There are places that stay in your head long after you leave them. For me, Italy is one of those places.
I first visited Italy when, aged seventeen, I went all over Europe for the first time, on a one-month InterRail holiday with friends after A Levels. Somehow I lived for a month on less than £50. I fell head over heels in love with the country and that has never left me.
I was fortunate enough to live in Milan in the 1990s, working, learning the language, and getting to know the country better. Italian is a beautiful lyrical language but not without its challenges.
When I arrived, I had only a smattering of vocabulary, next to no grammar. I learnt the best way: through daily life, movies, holidays with Italians, and work interactions rather than textbooks.
Years later, when I was a published author, I harboured a secret dream: that one day I might see my work make the journey to Italy. Not as an English‑language import, but translated, printed, and on bookshop shelves where Italian readers could discover it.
It’s a dream I never rushed to realise. Over the years I built on my writing success by commissioning translations of my books into German and French, self‑publishing and marketing them myself. To my delight, they did really well.
But Italy felt different.
Perhaps because of my personal connection to the country, I wanted my books to arrive there in the traditional way — supported by a publisher and available in physical bookstores.
It was something I was willing to wait for. So I resisted the temptation to replicate the success I’d had in Germany and France. When I got a foreign rights agent, I told her Italy was my priority.
But then late last year, something amazing happened. My English language publisher, Storm, announced a joint venture with Giunti Editore — Italy’s second‑largest publisher and the country’s biggest bookstore chain, with over 280 bookshops across Italy.

A small number of Storm’s titles were selected to launch this new partnership in early 2026.
The company publishes leading international and Italian authors, including Lucinda Riley, Stephen King, and Umberto Eco, and manages Italian publishing for Disney.
I was thrilled to learn that The Pearl of Penang is to be one of them.
This April, the novel will be published in Italian and placed into bookstores across the country.

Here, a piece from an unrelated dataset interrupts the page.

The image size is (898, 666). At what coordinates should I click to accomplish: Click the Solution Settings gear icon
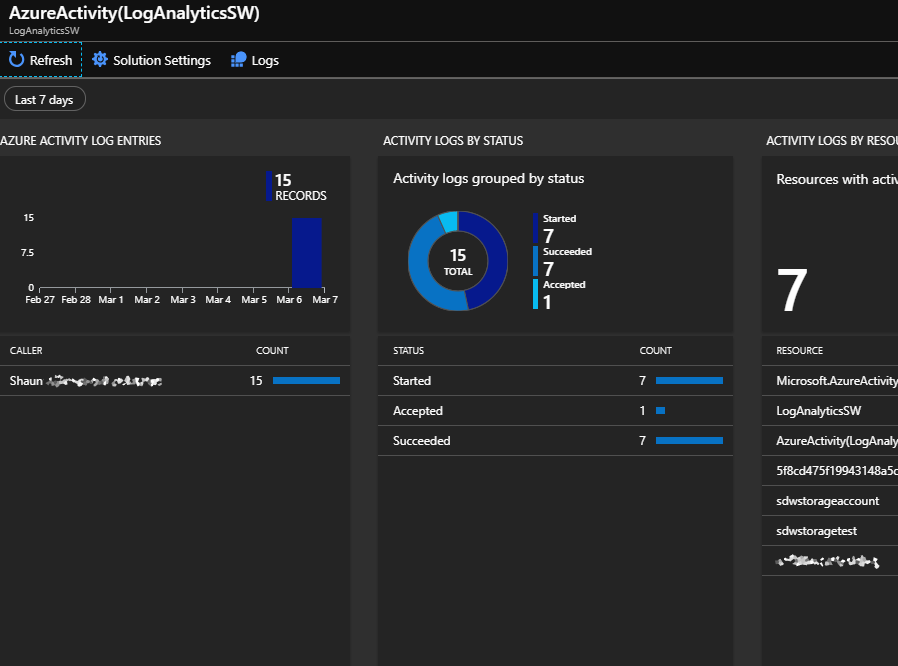(x=100, y=60)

The cover will be the same as the English edition – and it’s gorgeous! but the words inside will be in Italian.
There is something uniquely gratifying about seeing your work in another language.
It will give me such a thrill to see my books in five languages on the shelves of my study – Serbian joining them later this year.

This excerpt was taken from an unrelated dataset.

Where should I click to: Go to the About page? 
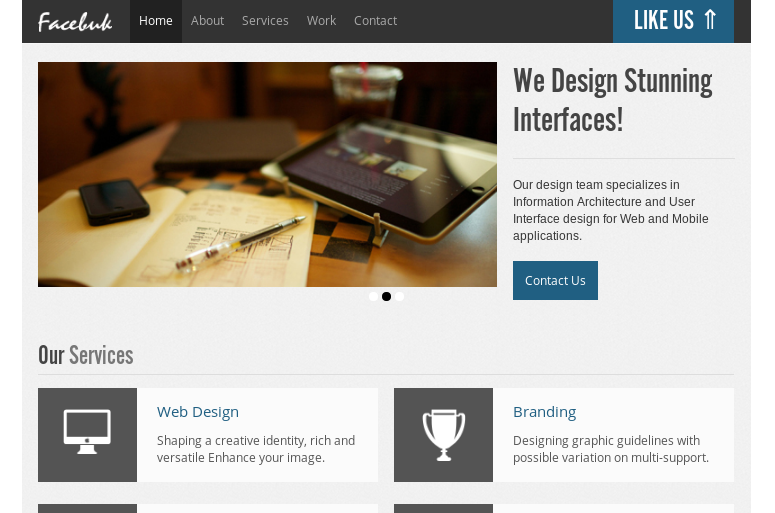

I’m particularly thrilled The Pearl of Penang is in all five languages as it’s a very special book for me.
I will have all my fingers and toes crossed that it’s a success in Italy and hence is the first of many.
For me, this publication is not just about reaching another new market. A story written in English, shaped by my travel and research across Asia, will soon sit on shelves in a country that shaped part of my life.

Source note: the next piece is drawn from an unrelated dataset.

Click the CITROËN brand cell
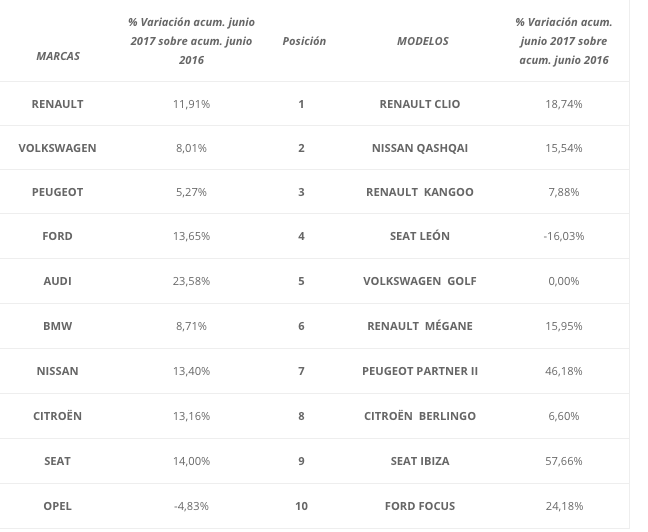The height and width of the screenshot is (532, 648). 57,416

My next dream is for my Ceylon books to make it into Italian. The reason is that I first visited Sri Lanka when living in Italy and toured the beautiful island with Italians and an Italian-speaking guide. So my first exposure to that magical island was through an Italian prism. My main character in The Star of Ceylon is called Stella – the Italian word for star.
I’m enormously grateful to Storm and to Giunti for believing in The Pearl of Penang, and to the translation and editorial teams who will make it possible for Italian readers to discover it.
Most of all, I’m grateful to readers — wherever they are — who continue to travel with me through stories and across borders.
Sometimes the longest‑held dreams are the ones most worth waiting for.